Ok kids, its been a while, and Mama's been sick with a winter cold and traveling all over the frickin East Coast for Thanksgiving with the boy. So sorry about the hiatus.
I was thinking about something that happened in the summer that was very cathartic that I never got to write much about. So I am going to do that now. Perhaps I will experience another cathartic feeling. A re-catharting, as it were?
There was a ring. It sat on top of a shelf, getting absolutely no attention for a very long time. While he packed to leave for good, while I sat on the bed and watched him pack himself out of my life, I happened to notice the ring.
"Is this yours?" I asked
"Oh, yeah."
"Where is it from?"
He paused in thought. Then, "I think I actually found it on the ground somewhere."
I picked it up and put it on. It looked lovely. "Can I have it?" I had to ask.
"Sure."
To me, it was a symbol of our connection, to be cherished long after he was gone. To him, it was just a shitty thing he found one drunk night and kept accidently. This could have been the metaphor for our entire relationship. I know that now.

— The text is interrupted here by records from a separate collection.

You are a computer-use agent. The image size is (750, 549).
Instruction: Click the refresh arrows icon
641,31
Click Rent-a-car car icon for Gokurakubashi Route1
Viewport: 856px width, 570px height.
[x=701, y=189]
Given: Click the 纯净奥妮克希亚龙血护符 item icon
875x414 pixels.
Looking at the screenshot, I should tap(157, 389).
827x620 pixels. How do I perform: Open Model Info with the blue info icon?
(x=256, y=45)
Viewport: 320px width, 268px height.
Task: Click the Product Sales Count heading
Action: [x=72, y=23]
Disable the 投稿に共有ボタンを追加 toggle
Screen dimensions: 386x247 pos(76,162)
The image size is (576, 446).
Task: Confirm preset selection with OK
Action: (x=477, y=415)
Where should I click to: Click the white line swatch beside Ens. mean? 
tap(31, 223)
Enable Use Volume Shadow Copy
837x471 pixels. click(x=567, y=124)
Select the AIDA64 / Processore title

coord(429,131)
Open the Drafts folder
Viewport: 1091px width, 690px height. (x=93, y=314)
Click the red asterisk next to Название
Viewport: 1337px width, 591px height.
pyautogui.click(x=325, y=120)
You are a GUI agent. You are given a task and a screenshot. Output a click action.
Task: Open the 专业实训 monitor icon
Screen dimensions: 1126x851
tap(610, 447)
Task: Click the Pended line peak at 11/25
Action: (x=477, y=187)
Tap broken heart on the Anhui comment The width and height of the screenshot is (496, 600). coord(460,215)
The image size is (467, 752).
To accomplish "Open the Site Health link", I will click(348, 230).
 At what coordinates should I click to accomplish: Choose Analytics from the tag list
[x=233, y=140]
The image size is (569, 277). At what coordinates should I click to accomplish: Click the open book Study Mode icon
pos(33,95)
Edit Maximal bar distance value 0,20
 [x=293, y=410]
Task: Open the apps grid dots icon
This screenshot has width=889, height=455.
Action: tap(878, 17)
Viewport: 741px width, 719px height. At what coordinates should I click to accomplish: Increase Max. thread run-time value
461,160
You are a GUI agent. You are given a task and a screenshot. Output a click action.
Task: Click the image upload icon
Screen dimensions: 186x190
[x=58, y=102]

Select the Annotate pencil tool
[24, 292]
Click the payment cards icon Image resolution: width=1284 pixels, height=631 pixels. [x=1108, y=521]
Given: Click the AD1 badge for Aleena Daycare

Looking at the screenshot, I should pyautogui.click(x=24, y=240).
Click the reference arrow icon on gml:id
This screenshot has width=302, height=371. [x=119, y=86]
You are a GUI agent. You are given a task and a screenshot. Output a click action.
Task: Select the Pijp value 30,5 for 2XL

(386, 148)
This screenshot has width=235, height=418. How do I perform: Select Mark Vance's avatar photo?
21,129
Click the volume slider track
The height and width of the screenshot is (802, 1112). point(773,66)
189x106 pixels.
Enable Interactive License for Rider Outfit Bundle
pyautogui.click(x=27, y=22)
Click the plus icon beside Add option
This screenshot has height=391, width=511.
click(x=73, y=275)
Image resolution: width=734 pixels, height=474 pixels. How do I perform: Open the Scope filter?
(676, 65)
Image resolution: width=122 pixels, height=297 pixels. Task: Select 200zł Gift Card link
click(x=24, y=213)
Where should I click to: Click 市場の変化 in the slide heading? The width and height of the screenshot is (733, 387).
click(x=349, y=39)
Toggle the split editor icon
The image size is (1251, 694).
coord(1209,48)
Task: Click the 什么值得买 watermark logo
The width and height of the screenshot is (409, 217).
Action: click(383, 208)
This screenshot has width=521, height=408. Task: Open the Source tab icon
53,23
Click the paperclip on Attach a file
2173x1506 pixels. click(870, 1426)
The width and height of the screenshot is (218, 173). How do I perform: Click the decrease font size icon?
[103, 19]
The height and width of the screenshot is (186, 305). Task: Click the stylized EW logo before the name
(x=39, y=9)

He would never have given me anything like that on his own. And I wanted it--something crappy he found, because I could invoke meaning out of it where he couldn't. Just like in our relationship. Strange, the correlation.
So time passes and life passes and long after my heart was broken a few too many times by his disinterest and lack of compassion and whatnot, I still wore the ring. New life, new city, old stupid ring. I rather liked how it looked on my finger--black onyx with a flowery band of tarnished silver...I didn't wear any jewelry, just this ring. And once I truly felt his hold on my aching heart slip away into the black waters, like Leo at the end of that Titanic movie, I felt the intense need to rid myself of the ring that didnt even symbolize anything all along.
But I didnt do anything about it for a very long time. I had the plan all set--take my girlfriends out to lake Michigan with a bottle of wine and have a little ceremony before tossing it in with strength and pride, a purdging of sorts. But I never found a good time to do it. Months and months passed, I found a wonderful man I love more than I thought possible, but still the ring remained. Who was I, Gullom?
Then one night, after one too many Strong Island Ice Teas or 6 shot Margaritas or something to that effect from my favorite watering hole, I found myself with strangers and friends all drunkenly lounging on the concrete shores of Belmont Harbor, Lake Michigan yawning out before me as far as the eye could see. I felt so drunk I knew the bad time was coming for me, the time when I yack and call it a night. But before it came, I had a duty to perform. I was inspired to throw the ring here, now, among these strangers I barely knew. It was time, I just knew it.
I called for everyone's attention, and proceeded to explain my situation. Everyone was very supportive of the ring tossing, so I pulled it off, freed myself, and chucked it out into the murky depths of Lake Michigan. It felt so overwhemingly good to do.
And as I sat drunkenly down at the edge of the water, I realized I had been holding on to the past, and all my anger and hurt. I felt it slipping away with the rings demise. I deserved what I had now--a loving, wonderful boy to explore the world with, and I deserved not to be taken for granted or fucked with. It was a calm, peaceful feeling. Satisfying.
Then I crawled away from the group and leaned over the edge of the concrete and hurled all my insides out. Right into Lake Michigan. Right into the waters in which I had thrown the ring. And I gotta tell you, it felt good. I puked all over the ring. I purdged literally and figuratively.
Embarassed and newly sober, I wiped my mouth and lay on the cool concrete, thinking about how strange it all was. But how good I felt now. It was over. Finally.
So that is the story I wanted to share. I was happy to do something so dramatic and silly, since I have never been the type. I tend to keep everything people give me and cherish things boyfriends give me, even if they are as meaningless as a shitty found ring. I have learned not to form attachments to such things. Its the feeling between two people that carries a relationship through this lifetime. Not supposed symbols.